The financial industry is witnessing a transformational ‘tidal wave’ of change, with vendors exerting a gravitational pull on the front office, providing integrated data and applications while asset servicing providers absorb post-trade, middle, and back-office operations. Generative AI, NLP, and machine learning demonstrate near limitless application and use opportunities. Competition for assets and consistency in growing and delivering exceptional investment returns is increasing where only a few basis points can make all the difference.

Financial firms are increasingly and acutely aware that their data management, governance, and architecture foundations are obsolete or insufficient to meet the growing demands of investment management, transformational technologies, and operational evolution. Finally, the imperative to demonstrate progress toward improved data literacy and governance, modernized and scalable architectures, improved operational efficiency, and effective management control could not be more relevant. How will you compete using these transformational capabilities? Winning will depend on how you prepare for this wave of financial industry evolution. Are you ready? Have you prepared? Do you have a data transformation strategy to achieve your business objectives?
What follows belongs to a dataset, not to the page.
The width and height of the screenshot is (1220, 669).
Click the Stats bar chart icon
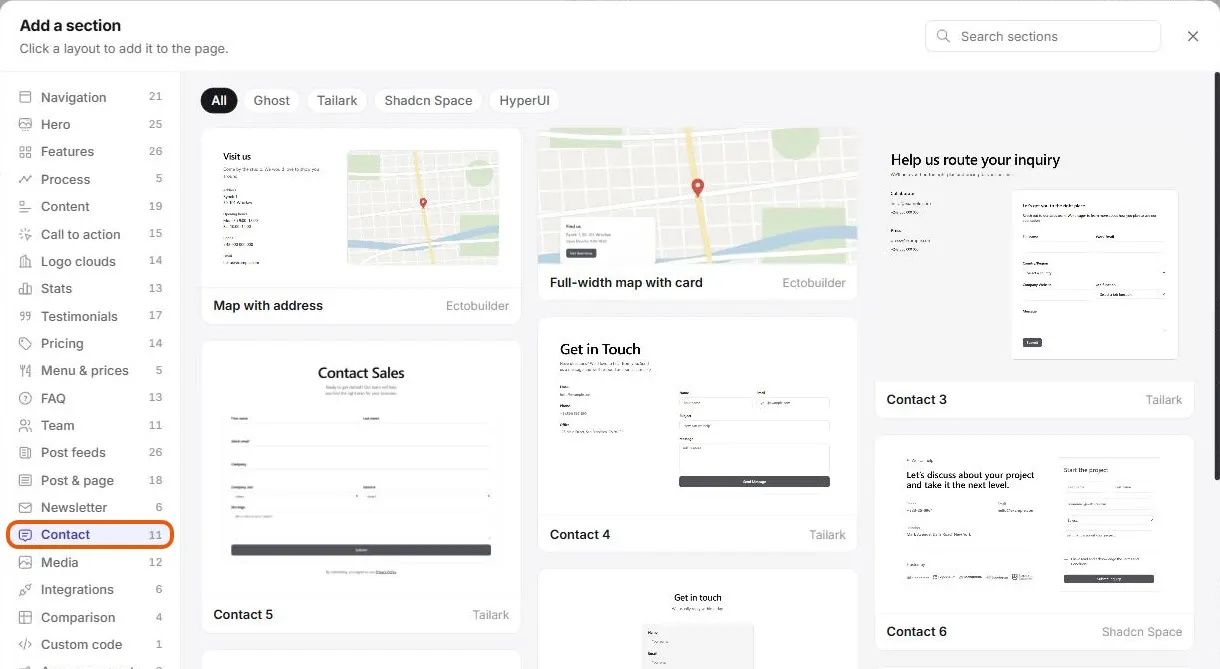25,288
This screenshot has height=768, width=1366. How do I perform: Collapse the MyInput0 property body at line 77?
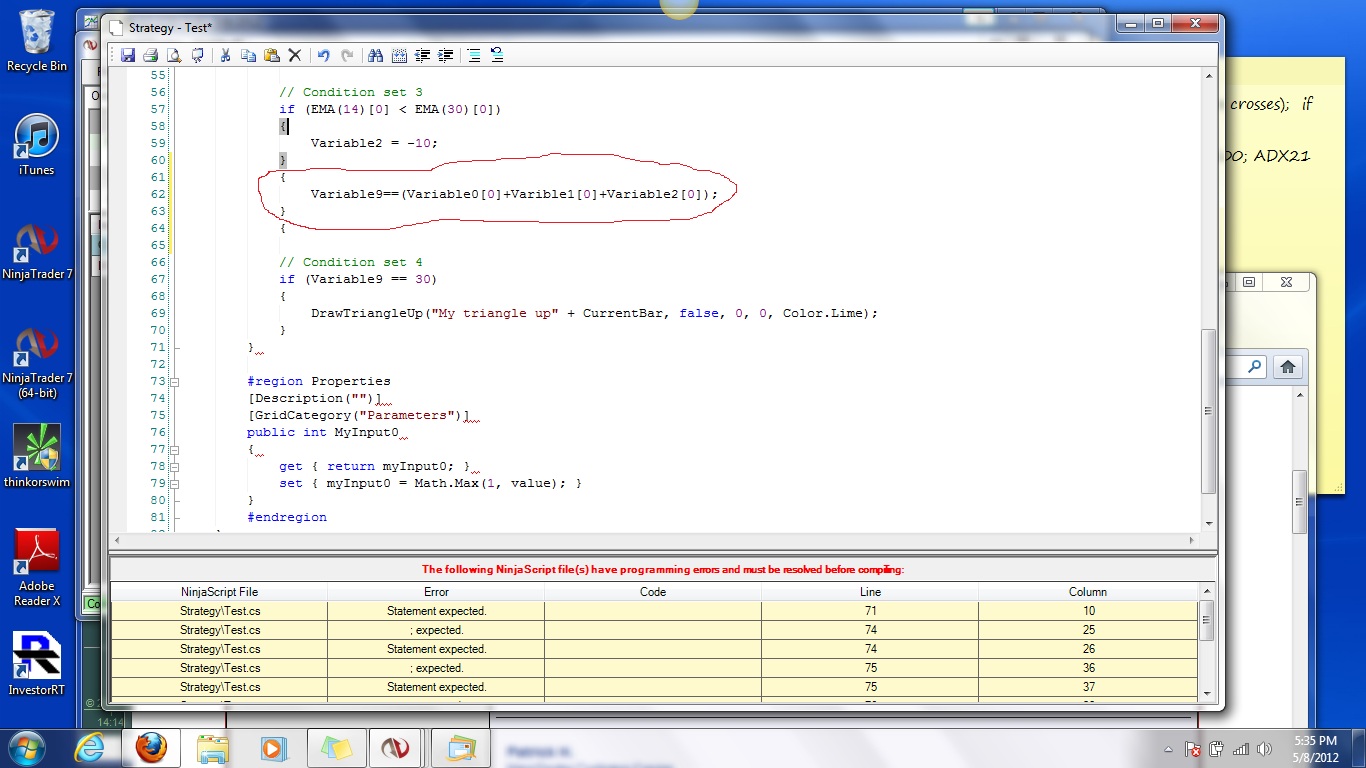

An enterprise-level data strategy outlines the organizational, technical, and operational framework for the management and use of data, treating it as a critical asset for operational and strategic decision-making to support the firm’s business objectives. It includes the firm’s objectives regarding the structure, architecture, management, and use of critical information across the enterprise to support business growth and scale, competitive differentiation, product and service enhancements, or cost and operational efficiency. Data strategies are often defined at the enterprise level with a broad scope and altruistic, generalized statements conveying the expectations about the operational use and management of business-critical information as directional guidance. However, our business operations, architectures, and technology ecosystems are complex and often include legacy and contemporary data structures and diverse information access methods. Enterprise-level strategies are often too broad and general to provide the effective guidance and frameworks required when engaged in transformation initiatives reshaping our business operations and information architectures.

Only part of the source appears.